Gencatan Senjata Terbatas: Ukraina Ajukan Proposal di Jeddah, AS Tunggu Konsesi

Gencatan Senjata Terbatas: Ukraina Ajukan Proposal di Jeddah, AS Tunggu Konsesi

Di tengah konflik berkelanjutan antara Ukraina dan Rusia, sebuah perkembangan signifikan muncul dari Jeddah, Arab Saudi. Ukraina mengajukan proposal gencatan senjata parsial kepada Amerika Serikat (AS) pada Selasa, 11 Maret 2025, sekaligus sebagai upaya untuk membuka kembali aliran bantuan militer yang sebelumnya dihentikan oleh Washington. Proposal ini difokuskan pada penghentian permusuhan di laut dan udara, sebuah langkah strategis yang diyakini lebih mudah diimplementasikan dan dimonitor dibandingkan penghentian total pertempuran di darat.

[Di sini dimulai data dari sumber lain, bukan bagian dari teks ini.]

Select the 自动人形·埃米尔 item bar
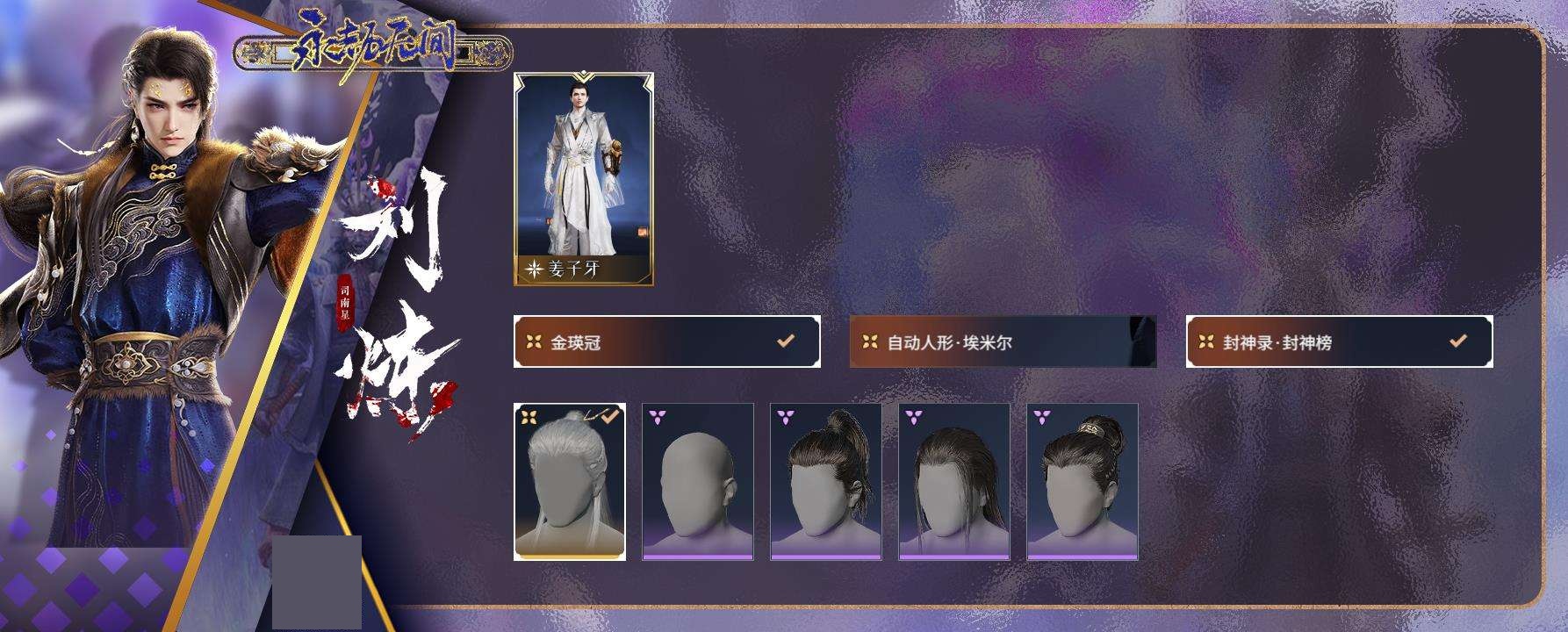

Penangguhan bantuan militer AS kepada Ukraina sebelumnya dipicu oleh perselisihan antara Presiden Donald Trump dan Presiden Volodymyr Zelensky. Meskipun demikian, AS tetap menyediakan intelijen untuk mendukung pertahanan Ukraina. Pertemuan di Jeddah diharapkan menjadi titik balik dalam hubungan AS-Ukraina dan membuka jalan bagi pemulihan kerjasama militer. Menteri Luar Negeri AS, Marco Rubio, didampingi penasihat keamanan nasional Trump, Mike Waltz, menyatakan optimisme, mengatakan bahwa “Semoga saja kita bisa mengadakan pertemuan yang baik dan ada kabar positif yang bisa disampaikan.” Namun, Rubio menekankan bahwa usulan gencatan senjata terbatas ini hanyalah sebuah langkah awal, dan masih dibutuhkan konsesi lebih lanjut untuk mengakhiri konflik secara permanen. Ia menyatakan, “Saya tidak mengatakan bahwa ini sudah cukup, tetapi inilah jenis konsesi yang perlu ada untuk mengakhiri konflik.”

Langkah Ukraina ini dilakukan di tengah meningkatnya serangan Rusia terhadap infrastruktur Ukraina dan upaya Moskow untuk merebut kembali wilayah-wilayah strategis. Seorang pejabat Ukraina yang enggan disebutkan namanya menjelaskan kepada AFP alasan di balik usulan gencatan senjata terbatas ini. Ia menyatakan bahwa “Opsi ini lebih mudah diterapkan dan dipantau, serta memungkinkan untuk segera dijalankan.” Proposal ini menunjukkan strategi Ukraina untuk mencapai kemajuan bertahap dalam negosiasi, dimulai dengan area yang lebih mudah dikelola sebelum membahas isu-isu yang lebih kompleks.

Sebelum pertemuan dengan AS, Presiden Zelensky telah melakukan pertemuan bilateral dengan Putra Mahkota Arab Saudi, Mohammed bin Salman. Dalam pertemuan tersebut, Zelensky menyampaikan syarat-syarat Ukraina untuk perjanjian damai permanen, termasuk pembebasan tahanan politik dan militer, serta pengembalian anak-anak Ukraina yang diculik oleh Rusia. Arab Saudi, dengan posisi netralnya, berpotensi menjadi mediator dalam upaya pembebasan tahanan dan pemulangan anak-anak yang dideportasi selama konflik berlangsung. Pernyataan dari kantor kepresidenan Ukraina menyebutkan bahwa kedua pemimpin bertukar pandangan mengenai format jaminan keamanan untuk Ukraina guna mencegah terulangnya konflik di masa depan. Pertemuan ini menyoroti peran penting Arab Saudi sebagai mediator potensial dalam konflik Ukraina-Rusia dan upayanya untuk mencapai solusi damai.

Meskipun usulan gencatan senjata terbatas ini belum menjamin berakhirnya konflik secara keseluruhan, langkah ini menunjukkan komitmen Ukraina untuk mencari solusi diplomatik dan harapan untuk mendapatkan kembali dukungan militer AS. Pertemuan di Jeddah akan menjadi ujian penting bagi kemauan kedua belah pihak untuk berkompromi dan mengakhiri pertempuran yang telah menimbulkan kerugian besar bagi rakyat Ukraina. Keberhasilan negosiasi ini sangat bergantung pada kesediaan Rusia untuk merespon proposal Ukraina dan komitmen AS untuk melanjutkan dukungannya terhadap Ukraina, meskipun dengan syarat yang telah disepakati.